First, they asked to prove that all the bridges will be present in the BFS tree of the graph. Then, to examine the running time of checking whether a given edge is a bridge or not. And finally they stated the problem that I mentioned.

What an amazing way to teach students how to solve problems!**To find an efficient algorithm to find the number of paths in directed acyclic graph G from s to t.**

Topological sorting, and storing the number of paths to all the vertices, using the previous counts to build the next ones!**Suppose you are given a city map with unit distance between each pair of directly connected locations. Design an O(V + E)-time algorithm that finds the number of shortest paths between the source vertex s and the target vertex t.**

Always remember, BFS finds the shortest path to all the vertices in an unweighted graph. And then again, we can store the number of shortest paths to all the vertices, using the previous counts to build the next ones.
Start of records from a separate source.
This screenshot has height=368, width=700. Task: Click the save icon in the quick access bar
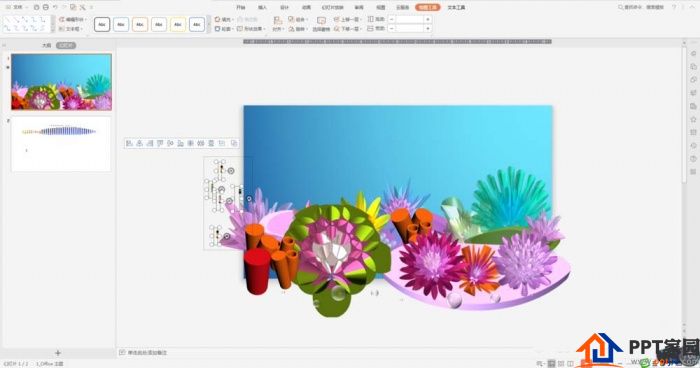click(x=37, y=7)
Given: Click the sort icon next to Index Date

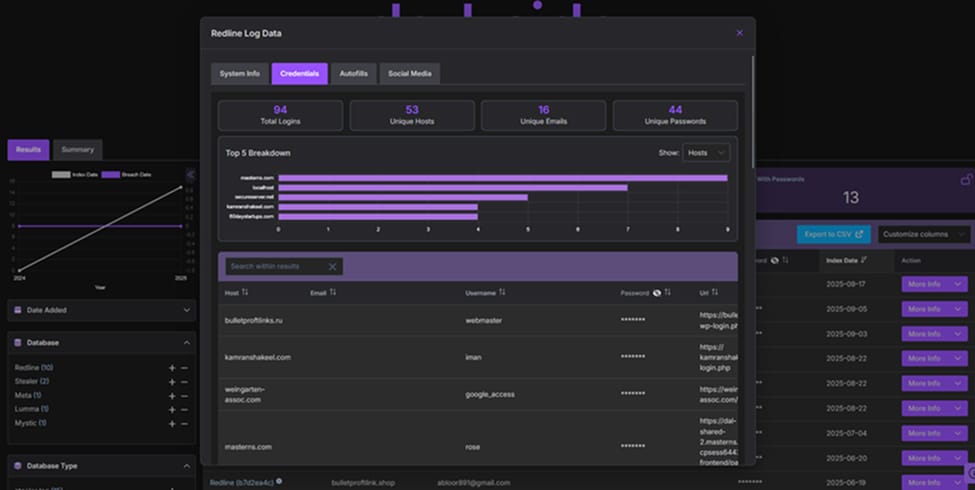Looking at the screenshot, I should pos(864,260).
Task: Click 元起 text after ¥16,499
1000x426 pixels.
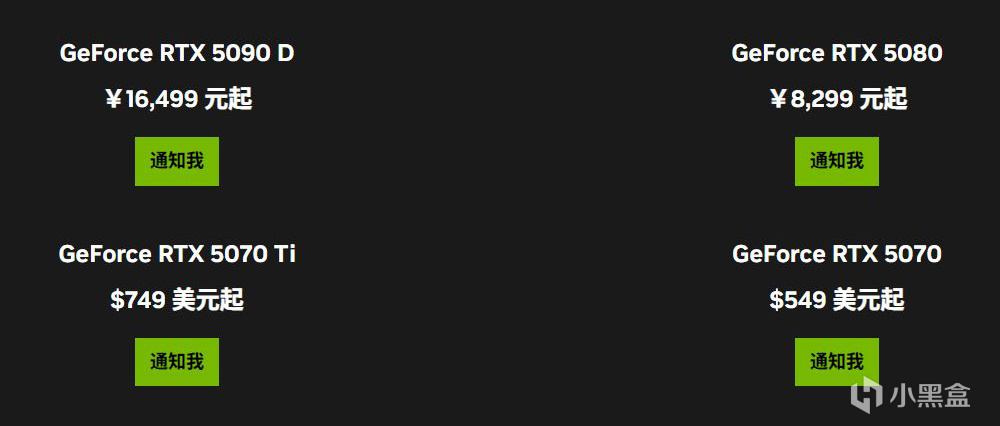Action: [228, 99]
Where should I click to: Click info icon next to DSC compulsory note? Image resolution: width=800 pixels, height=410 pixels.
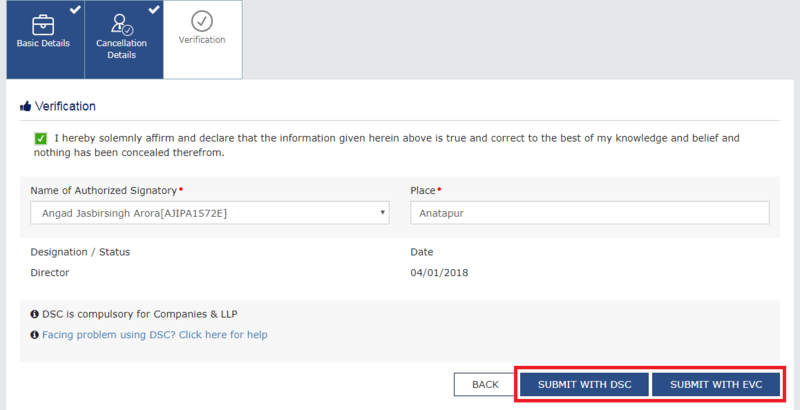pos(35,314)
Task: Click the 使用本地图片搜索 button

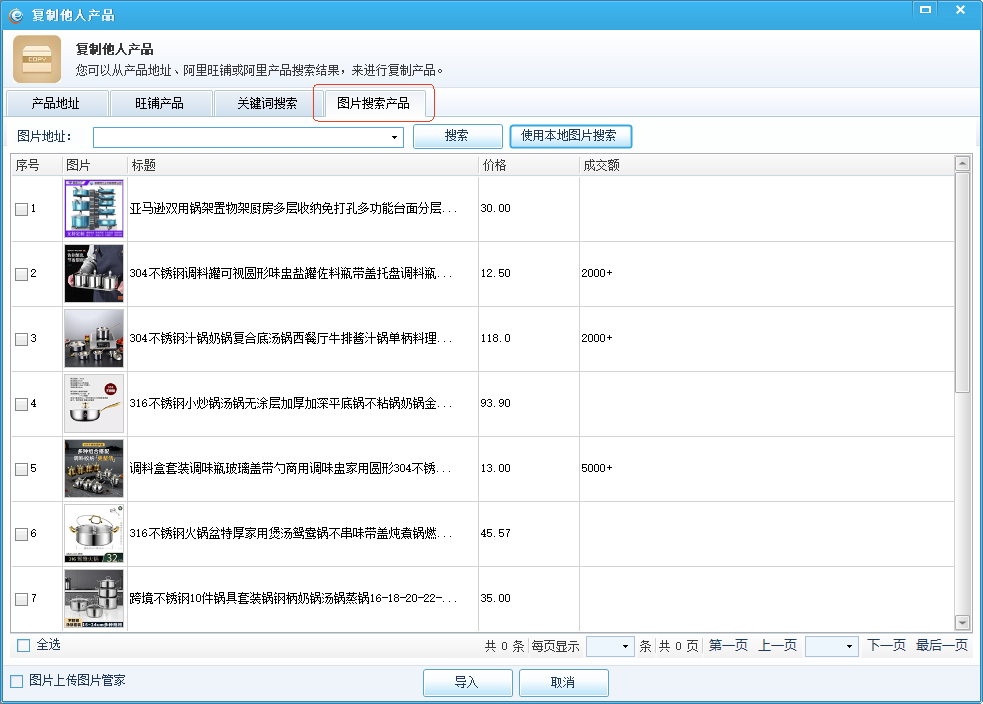Action: coord(570,136)
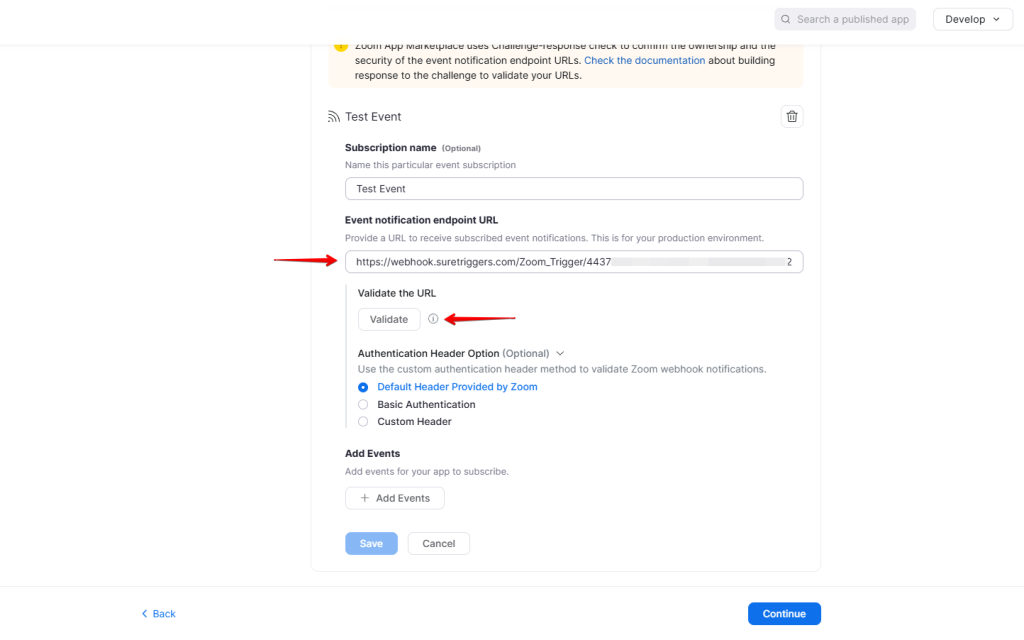Choose the Basic Authentication option

363,405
But remember, we are finding the number of shortest paths in an unweighted graph!**Consider a connected weighted directed graph G = (V, E, w). Define the fatness of a path P to be the maximum weight of any edge in P. Give an efficient algorithm that, given such a graph and two vertices u, v ∈ V , finds the minimum possible fatness of a path from u to v in G.**

Amazing question, and what a cute solution! A good reminder to self regarding what value does d[u] store for all the vertices. A simple change in RELAX method of Dijkstra's algorithm. Seriously, this never crossed my mind before I read the solution.

**Given four vertices u, v, s, and t in a directed weighted graph G = (V, E) with non-negative edge weights, present an algorithm to find out if there exists a vertex vc ∈ V which is part of some shortest path from u to v and also a part of some shortest path from s to t. The algorithm should run in O(E + V log V ) time.**This is my favourite of all. The solution just requires understanding the basic definition

d[u,v] = d[u,vc] + d[vc,v]. And there you have it.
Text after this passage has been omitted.